Advice and Guidance on Commercial Products

CSEC is a lead agency in the federal government for information technology security. In accordance with the Treasury Board - Government Security Policy (GSP), CSEC is responsible to test, inspect and evaluate IT products and systems to identify risks, vulnerabilities and appropriate mitigation, and conduct related technical research and development.

The Cyber Protection Supply Arrangement (CPSA) is an initiative jointly managed by CSEC, Public Works and Government Services Canada (PWGSC) and Treasury Board Secretariat (TBS) to pre-qualify IT Security companies and resources within four different Work streams and an Aboriginal Set Aside for use within the Government of Canada (GC). The objective of the program is to facilitate the procurement of pre qualified resources within several IT Security resource categories.
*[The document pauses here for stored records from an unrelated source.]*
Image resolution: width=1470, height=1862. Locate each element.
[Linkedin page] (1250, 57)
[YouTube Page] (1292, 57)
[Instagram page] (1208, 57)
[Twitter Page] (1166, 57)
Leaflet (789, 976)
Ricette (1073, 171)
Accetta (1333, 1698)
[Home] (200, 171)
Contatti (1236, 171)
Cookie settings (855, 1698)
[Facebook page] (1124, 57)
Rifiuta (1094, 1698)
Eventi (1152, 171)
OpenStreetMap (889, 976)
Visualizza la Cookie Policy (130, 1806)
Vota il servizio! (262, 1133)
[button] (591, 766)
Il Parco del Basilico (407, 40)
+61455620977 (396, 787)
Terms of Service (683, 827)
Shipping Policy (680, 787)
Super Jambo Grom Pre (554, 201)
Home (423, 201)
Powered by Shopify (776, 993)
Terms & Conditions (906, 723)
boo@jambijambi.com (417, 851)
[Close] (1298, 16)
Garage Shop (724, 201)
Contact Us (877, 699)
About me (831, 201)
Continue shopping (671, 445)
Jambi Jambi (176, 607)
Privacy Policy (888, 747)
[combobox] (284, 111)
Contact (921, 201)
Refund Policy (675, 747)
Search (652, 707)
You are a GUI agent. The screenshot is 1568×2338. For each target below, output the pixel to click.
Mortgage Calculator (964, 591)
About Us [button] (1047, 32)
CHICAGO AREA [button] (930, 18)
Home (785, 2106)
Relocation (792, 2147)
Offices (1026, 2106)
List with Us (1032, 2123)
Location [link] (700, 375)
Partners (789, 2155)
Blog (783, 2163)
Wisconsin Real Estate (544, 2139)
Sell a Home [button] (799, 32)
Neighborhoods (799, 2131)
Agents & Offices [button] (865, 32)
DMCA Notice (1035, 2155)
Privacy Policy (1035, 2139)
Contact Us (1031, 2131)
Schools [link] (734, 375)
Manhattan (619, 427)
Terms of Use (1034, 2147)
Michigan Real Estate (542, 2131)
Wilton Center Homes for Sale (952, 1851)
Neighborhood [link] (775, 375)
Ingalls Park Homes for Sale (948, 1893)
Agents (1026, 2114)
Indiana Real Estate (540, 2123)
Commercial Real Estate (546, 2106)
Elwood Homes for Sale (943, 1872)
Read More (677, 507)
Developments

View the list of CPSA Work Streams and resource categories.

The Cryptographic Module Validation Program (CMVP) is a program jointly managed by CSEC and NIST for the validation of cryptographic modules to the FIPS 140-1 and FIPS 140-2, and other cryptographic FIPS. CSEC is the Canadian certification authority. View the list of FIPS 140-1 and FIPS 140-2 validated cryptographic modules.

The Canadian International TEMPEST Program (CITP) fosters a Canadian industrial capability to produce commercial off-the-shelf TEMPEST products and services to meet the needs of the Government of Canada. The CITP also provides protection for and control of TEMPEST information and prepares Canadian industry to participate in capital programs.

The Canadian Common Criteria Scheme (CCCS) is a Canadian independent third party evaluation and certification service for measuring the trustworthiness of IT security products and systems. Evaluations are performed against the requirements of the Common Criteria, facilitating recognition of evaluations carried out under the CCS internationally.

Finally, through our Industry Program, CSEC works with Canadian industry to seek formal agreements with other governments on equivalent program standards and procedures, and mutual acceptance of accreditation results.